El políticamente incorrecto pensó mucho en las celdas heladas del stalinismo. Siente que hay que partir de cero, como enseñó Adenauer, y no empantanarse en “la venganza del pasado”. Declaró una amplísima amnistía. Sabía que no debería permitirse que el odio de los muertos invadiese el espacio de los vivos repitiendo exclusiones y “sectarismo hacia atrás”. Sancionó la independencia que querían los eslovacos. De allí que su gobierno se calificase de “revolución de terciopelo”.
Havel había aprendido de la conducta de De Gaulle en el caso de Argelia. La guerra de dominación es siempre históricamente una guerra perdida.
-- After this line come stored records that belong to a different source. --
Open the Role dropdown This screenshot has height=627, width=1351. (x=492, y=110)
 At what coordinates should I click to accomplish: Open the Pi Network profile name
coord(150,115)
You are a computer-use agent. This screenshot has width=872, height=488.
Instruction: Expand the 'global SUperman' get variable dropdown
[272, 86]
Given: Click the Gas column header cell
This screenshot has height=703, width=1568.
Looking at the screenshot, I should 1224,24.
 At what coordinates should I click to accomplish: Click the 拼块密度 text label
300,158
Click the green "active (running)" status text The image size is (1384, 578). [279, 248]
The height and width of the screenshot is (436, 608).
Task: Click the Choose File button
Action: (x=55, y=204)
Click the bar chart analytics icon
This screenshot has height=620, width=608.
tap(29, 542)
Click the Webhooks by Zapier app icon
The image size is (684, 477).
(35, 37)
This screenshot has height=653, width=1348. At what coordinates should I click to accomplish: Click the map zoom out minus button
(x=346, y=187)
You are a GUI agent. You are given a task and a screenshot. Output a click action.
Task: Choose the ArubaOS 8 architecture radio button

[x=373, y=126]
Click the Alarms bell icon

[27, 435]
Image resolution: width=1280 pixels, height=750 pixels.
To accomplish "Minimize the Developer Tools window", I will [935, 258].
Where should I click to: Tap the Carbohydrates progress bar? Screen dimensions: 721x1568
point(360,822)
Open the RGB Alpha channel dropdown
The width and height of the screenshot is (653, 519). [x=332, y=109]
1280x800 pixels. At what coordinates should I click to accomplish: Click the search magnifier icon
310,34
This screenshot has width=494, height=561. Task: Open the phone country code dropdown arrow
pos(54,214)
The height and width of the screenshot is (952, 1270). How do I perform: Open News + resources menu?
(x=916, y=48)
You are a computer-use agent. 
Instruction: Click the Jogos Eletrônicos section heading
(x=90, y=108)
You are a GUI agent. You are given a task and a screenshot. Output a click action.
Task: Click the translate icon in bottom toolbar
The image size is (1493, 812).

Pero culminó su originalidad política al comprender que el “signo del tiempo” era aceptar la inserción en el capitalismo europeo y occidental. Nunca aceptó el comunismo, pero creía en un finalismo social de la política. No creía en el capitalismo pero sentía la ansiedad de los checos por la forma de vida que habían añorado en el gris soviético. Se quedó como figura indiscutible, pero cedió la conducción económica a Vaclav Klaus, que manejó el ingreso en la globalización como buen discípulo de Milton Friedman.
En 1990 me enviaron como embajador a Praga. Ascendí la colina del castillo, el Hradcany. El jefe de protocolo me llevó por los corredores del palacio hasta el salón. Los funcionarios esperaban a nuestra delegación. Havel estaba distraído, apoyado en la ventana que daba a la explanada donde estaba formando la guardia y sonaba la banda con los himnos.
Durante cinco años comprobé que Havel no creía en la marcha de un capitalismo mundializado. Creía que vivimos un tiempo intermedio, donde murieron los dioses últimos y aún no nacieron los próximos.
Sabía que el Nomos, el orden dominante del mundo, no podía aún definirse en la brillante y sonora edad intermedia que vivimos, donde aceptamos la realidad sin amarla y sin saber todavía cómo superarla en otro ciclo fundacional.